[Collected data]
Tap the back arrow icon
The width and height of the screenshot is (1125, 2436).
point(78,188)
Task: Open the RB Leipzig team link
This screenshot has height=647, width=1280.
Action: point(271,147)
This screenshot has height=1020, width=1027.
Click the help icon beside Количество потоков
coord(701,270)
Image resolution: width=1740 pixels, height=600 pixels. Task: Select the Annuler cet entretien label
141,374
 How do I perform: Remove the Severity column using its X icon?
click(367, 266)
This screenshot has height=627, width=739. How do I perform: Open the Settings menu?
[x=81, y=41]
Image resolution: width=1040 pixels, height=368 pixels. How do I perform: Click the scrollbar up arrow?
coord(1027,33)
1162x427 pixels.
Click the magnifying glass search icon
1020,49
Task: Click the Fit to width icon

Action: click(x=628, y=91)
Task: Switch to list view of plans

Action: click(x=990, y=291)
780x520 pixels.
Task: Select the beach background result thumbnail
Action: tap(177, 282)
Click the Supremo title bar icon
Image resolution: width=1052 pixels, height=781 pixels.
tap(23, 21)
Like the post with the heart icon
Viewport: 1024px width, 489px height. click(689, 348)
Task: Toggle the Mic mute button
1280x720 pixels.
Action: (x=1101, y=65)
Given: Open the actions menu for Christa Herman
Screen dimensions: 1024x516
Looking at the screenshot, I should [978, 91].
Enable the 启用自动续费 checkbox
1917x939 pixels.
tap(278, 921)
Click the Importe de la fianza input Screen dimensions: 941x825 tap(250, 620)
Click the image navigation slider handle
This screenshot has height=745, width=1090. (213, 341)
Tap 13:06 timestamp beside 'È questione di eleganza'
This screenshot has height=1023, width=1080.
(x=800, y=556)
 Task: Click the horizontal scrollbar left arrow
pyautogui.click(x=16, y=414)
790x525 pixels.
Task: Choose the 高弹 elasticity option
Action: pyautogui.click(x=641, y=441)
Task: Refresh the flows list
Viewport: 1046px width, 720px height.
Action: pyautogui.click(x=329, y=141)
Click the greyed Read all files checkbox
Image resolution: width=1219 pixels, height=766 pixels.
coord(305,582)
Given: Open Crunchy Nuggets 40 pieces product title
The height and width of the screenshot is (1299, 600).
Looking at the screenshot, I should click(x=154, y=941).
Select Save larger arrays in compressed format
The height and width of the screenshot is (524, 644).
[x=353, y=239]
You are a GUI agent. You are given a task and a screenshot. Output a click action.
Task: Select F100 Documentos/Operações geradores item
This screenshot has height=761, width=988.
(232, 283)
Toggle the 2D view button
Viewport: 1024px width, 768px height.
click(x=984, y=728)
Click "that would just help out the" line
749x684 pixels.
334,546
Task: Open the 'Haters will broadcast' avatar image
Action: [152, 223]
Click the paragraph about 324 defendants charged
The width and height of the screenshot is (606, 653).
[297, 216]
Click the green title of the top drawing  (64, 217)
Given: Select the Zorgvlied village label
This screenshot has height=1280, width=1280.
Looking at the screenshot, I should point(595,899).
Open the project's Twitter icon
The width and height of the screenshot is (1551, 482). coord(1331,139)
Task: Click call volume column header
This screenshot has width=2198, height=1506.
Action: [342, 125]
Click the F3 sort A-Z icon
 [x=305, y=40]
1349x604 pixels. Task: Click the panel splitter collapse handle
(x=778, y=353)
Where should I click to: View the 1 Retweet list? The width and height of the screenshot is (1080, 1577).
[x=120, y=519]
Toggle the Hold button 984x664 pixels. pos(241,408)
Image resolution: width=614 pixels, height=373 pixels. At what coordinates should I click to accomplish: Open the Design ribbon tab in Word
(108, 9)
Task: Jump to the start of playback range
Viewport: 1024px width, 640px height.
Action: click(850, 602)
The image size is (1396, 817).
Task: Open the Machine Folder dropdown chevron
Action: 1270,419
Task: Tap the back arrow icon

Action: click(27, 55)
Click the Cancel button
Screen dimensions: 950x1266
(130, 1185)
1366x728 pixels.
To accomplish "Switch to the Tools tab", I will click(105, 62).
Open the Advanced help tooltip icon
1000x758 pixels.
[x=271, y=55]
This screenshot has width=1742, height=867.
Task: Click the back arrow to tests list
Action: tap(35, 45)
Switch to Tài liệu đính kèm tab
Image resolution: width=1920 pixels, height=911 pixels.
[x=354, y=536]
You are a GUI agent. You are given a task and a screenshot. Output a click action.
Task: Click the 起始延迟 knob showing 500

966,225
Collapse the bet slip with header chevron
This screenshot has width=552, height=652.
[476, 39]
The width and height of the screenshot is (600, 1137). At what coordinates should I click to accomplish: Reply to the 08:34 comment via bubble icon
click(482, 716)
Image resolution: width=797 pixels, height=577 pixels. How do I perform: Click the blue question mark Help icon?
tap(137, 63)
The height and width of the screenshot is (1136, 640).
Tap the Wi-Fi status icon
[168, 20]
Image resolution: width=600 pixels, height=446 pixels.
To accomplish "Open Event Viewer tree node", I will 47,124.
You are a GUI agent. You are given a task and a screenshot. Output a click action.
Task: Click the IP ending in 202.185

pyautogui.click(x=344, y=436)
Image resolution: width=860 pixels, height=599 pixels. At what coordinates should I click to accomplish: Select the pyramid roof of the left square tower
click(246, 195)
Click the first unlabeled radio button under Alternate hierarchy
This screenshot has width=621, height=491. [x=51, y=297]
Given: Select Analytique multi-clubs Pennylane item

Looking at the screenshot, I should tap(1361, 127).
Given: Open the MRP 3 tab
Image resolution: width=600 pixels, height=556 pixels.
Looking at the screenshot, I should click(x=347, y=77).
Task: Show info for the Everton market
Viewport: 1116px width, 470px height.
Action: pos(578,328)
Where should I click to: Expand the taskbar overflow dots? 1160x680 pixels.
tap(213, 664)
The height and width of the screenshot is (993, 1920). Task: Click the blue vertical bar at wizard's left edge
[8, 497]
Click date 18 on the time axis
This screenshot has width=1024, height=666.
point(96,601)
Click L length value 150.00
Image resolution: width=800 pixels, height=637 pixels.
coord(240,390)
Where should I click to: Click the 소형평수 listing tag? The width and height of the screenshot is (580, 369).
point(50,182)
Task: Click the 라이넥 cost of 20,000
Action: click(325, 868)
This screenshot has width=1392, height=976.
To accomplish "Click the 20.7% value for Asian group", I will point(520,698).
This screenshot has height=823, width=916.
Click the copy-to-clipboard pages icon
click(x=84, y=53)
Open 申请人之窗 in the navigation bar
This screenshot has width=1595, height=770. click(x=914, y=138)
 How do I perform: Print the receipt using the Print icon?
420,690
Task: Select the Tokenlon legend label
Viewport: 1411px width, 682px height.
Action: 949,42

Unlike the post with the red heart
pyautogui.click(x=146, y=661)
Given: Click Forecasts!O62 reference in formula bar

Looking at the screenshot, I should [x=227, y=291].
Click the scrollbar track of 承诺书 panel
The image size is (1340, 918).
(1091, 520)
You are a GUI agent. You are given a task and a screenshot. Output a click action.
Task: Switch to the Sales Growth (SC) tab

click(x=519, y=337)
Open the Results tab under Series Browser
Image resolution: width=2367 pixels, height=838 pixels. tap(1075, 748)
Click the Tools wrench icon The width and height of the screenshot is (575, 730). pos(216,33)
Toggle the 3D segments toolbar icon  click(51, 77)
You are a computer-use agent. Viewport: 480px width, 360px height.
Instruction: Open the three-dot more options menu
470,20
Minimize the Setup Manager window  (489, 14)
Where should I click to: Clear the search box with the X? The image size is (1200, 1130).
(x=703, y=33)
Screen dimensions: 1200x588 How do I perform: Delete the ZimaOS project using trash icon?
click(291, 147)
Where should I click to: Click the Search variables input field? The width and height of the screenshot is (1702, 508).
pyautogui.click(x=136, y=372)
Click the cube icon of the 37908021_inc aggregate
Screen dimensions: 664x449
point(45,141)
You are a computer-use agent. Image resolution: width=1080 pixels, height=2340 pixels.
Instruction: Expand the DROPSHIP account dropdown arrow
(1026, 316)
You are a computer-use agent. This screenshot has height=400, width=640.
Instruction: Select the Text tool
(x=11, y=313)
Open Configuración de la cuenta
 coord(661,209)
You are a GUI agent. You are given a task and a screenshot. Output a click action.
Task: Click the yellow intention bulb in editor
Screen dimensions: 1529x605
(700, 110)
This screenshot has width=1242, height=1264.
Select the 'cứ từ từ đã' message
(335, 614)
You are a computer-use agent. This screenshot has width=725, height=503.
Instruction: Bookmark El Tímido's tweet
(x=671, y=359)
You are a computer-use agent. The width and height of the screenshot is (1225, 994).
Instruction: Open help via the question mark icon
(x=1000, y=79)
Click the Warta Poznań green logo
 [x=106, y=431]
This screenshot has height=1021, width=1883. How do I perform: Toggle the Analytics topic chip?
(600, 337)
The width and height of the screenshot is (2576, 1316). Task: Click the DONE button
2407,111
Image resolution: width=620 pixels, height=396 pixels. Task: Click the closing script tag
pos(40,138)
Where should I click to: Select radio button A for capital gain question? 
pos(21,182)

> **What to work on**
The range runs from the line above containing "Like the post with the heart icon" to the line containing "Given: Open Crunchy", inclusive. Restate those lines word for word and no others.

> **Exercise response**
Like the post with the heart icon
Viewport: 1024px width, 489px height. click(689, 348)
Task: Toggle the Mic mute button
1280x720 pixels.
Action: (x=1101, y=65)
Given: Open the actions menu for Christa Herman
Screen dimensions: 1024x516
Looking at the screenshot, I should [978, 91].
Enable the 启用自动续费 checkbox
1917x939 pixels.
tap(278, 921)
Click the Importe de la fianza input Screen dimensions: 941x825 tap(250, 620)
Click the image navigation slider handle
This screenshot has height=745, width=1090. (213, 341)
Tap 13:06 timestamp beside 'È questione di eleganza'
This screenshot has height=1023, width=1080.
(x=800, y=556)
 Task: Click the horizontal scrollbar left arrow
pyautogui.click(x=16, y=414)
790x525 pixels.
Task: Choose the 高弹 elasticity option
Action: pyautogui.click(x=641, y=441)
Task: Refresh the flows list
Viewport: 1046px width, 720px height.
Action: pyautogui.click(x=329, y=141)
Click the greyed Read all files checkbox
Image resolution: width=1219 pixels, height=766 pixels.
coord(305,582)
Given: Open Crunchy Nuggets 40 pieces product title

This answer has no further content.